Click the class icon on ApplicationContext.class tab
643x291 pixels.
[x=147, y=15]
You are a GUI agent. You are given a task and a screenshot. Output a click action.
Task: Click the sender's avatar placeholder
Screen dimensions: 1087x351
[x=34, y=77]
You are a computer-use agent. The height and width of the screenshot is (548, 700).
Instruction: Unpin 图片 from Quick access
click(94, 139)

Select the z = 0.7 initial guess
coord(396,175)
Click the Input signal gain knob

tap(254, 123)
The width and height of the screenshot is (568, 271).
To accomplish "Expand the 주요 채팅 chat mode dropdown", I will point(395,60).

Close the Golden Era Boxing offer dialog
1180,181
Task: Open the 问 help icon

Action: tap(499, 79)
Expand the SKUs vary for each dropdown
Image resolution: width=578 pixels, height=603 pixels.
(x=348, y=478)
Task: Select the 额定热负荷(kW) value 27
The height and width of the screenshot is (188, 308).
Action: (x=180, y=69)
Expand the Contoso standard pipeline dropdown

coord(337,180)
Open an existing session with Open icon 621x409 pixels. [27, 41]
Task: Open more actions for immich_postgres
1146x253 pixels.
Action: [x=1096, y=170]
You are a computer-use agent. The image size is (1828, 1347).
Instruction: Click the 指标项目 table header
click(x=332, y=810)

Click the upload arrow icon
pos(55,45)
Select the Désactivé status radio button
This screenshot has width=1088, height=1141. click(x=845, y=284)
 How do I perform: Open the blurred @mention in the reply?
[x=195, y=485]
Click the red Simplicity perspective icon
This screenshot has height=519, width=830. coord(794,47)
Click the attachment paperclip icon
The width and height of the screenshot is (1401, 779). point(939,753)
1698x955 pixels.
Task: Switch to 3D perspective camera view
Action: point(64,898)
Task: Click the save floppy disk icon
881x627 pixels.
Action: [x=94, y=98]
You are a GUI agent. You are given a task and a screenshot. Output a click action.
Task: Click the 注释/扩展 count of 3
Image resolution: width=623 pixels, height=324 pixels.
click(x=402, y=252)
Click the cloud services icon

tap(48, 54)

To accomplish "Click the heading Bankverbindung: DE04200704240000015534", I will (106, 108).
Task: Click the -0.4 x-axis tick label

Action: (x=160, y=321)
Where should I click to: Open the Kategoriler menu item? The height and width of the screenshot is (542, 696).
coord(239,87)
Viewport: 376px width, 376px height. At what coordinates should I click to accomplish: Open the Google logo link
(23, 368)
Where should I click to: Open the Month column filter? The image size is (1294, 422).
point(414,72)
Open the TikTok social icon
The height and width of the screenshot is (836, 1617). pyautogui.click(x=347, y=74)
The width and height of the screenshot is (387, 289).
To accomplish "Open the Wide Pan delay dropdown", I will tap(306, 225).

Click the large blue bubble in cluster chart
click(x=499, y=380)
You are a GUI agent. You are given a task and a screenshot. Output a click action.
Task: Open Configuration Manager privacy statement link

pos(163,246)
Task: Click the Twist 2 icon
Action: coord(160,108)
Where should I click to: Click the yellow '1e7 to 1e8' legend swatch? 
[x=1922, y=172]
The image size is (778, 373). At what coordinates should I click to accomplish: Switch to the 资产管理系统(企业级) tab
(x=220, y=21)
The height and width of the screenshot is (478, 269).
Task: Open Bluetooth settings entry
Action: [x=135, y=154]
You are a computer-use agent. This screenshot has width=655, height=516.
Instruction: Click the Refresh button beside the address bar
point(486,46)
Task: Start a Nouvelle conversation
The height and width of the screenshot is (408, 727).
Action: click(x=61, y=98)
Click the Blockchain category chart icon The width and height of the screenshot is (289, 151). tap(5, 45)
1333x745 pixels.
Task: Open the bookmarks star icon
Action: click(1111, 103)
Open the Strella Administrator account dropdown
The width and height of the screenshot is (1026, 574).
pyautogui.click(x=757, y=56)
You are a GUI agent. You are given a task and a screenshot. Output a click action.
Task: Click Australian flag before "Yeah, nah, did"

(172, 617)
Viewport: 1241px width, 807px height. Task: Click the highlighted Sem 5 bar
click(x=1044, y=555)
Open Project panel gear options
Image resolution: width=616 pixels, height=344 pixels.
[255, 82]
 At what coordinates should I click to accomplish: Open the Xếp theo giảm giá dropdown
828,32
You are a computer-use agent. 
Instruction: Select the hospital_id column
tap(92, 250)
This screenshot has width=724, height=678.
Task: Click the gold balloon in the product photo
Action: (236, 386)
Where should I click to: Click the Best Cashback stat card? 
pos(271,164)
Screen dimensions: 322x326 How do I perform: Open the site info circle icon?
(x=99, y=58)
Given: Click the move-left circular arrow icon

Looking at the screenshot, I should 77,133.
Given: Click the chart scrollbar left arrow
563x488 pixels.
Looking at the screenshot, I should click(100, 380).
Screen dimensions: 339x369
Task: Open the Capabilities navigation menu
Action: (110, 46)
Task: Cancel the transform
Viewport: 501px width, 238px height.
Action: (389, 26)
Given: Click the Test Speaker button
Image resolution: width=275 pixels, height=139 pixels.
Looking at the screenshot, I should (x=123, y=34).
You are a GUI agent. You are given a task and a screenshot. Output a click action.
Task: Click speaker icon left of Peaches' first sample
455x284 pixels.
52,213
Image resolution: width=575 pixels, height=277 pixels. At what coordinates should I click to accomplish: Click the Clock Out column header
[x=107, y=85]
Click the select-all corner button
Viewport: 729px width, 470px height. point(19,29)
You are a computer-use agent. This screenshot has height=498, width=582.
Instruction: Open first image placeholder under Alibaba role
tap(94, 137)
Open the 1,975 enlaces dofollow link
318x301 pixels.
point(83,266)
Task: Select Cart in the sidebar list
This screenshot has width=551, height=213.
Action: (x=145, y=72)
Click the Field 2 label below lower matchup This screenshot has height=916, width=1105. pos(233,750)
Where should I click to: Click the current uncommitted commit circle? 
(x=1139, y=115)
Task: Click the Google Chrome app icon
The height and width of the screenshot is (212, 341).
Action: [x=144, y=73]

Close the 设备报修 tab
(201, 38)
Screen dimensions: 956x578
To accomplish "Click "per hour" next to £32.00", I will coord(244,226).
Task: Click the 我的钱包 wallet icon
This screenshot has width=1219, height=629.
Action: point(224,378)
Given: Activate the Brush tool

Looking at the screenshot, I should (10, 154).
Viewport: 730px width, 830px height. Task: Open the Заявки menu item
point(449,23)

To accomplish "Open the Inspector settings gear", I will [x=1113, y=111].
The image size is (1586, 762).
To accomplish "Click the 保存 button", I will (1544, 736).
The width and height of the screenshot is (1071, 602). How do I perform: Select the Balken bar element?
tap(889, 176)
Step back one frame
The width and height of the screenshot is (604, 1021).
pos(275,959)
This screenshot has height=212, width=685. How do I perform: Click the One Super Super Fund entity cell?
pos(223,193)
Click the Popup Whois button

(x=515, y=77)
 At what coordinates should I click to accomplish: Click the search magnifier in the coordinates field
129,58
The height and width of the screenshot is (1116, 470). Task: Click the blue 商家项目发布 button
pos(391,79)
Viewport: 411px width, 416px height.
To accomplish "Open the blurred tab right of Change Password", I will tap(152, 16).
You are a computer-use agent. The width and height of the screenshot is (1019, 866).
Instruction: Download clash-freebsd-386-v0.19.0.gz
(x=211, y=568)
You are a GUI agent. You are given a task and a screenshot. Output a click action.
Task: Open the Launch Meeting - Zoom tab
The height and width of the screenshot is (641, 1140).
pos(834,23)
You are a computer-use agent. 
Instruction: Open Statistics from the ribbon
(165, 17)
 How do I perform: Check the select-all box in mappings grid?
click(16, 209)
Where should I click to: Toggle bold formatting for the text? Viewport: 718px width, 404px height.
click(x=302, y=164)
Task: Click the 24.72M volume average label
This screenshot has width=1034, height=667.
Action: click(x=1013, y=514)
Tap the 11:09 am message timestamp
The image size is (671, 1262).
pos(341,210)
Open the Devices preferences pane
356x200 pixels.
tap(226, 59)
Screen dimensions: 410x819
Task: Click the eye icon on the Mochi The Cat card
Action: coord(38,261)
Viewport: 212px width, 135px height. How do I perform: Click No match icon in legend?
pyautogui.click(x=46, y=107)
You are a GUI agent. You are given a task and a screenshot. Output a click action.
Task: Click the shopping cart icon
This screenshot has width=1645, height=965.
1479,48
*****
--- YOUR OBJECTIVE ---
How many lines in the rows above contain the string "column"? Reply with the number only.

--- ANSWER TO THIS EXERCISE ---
3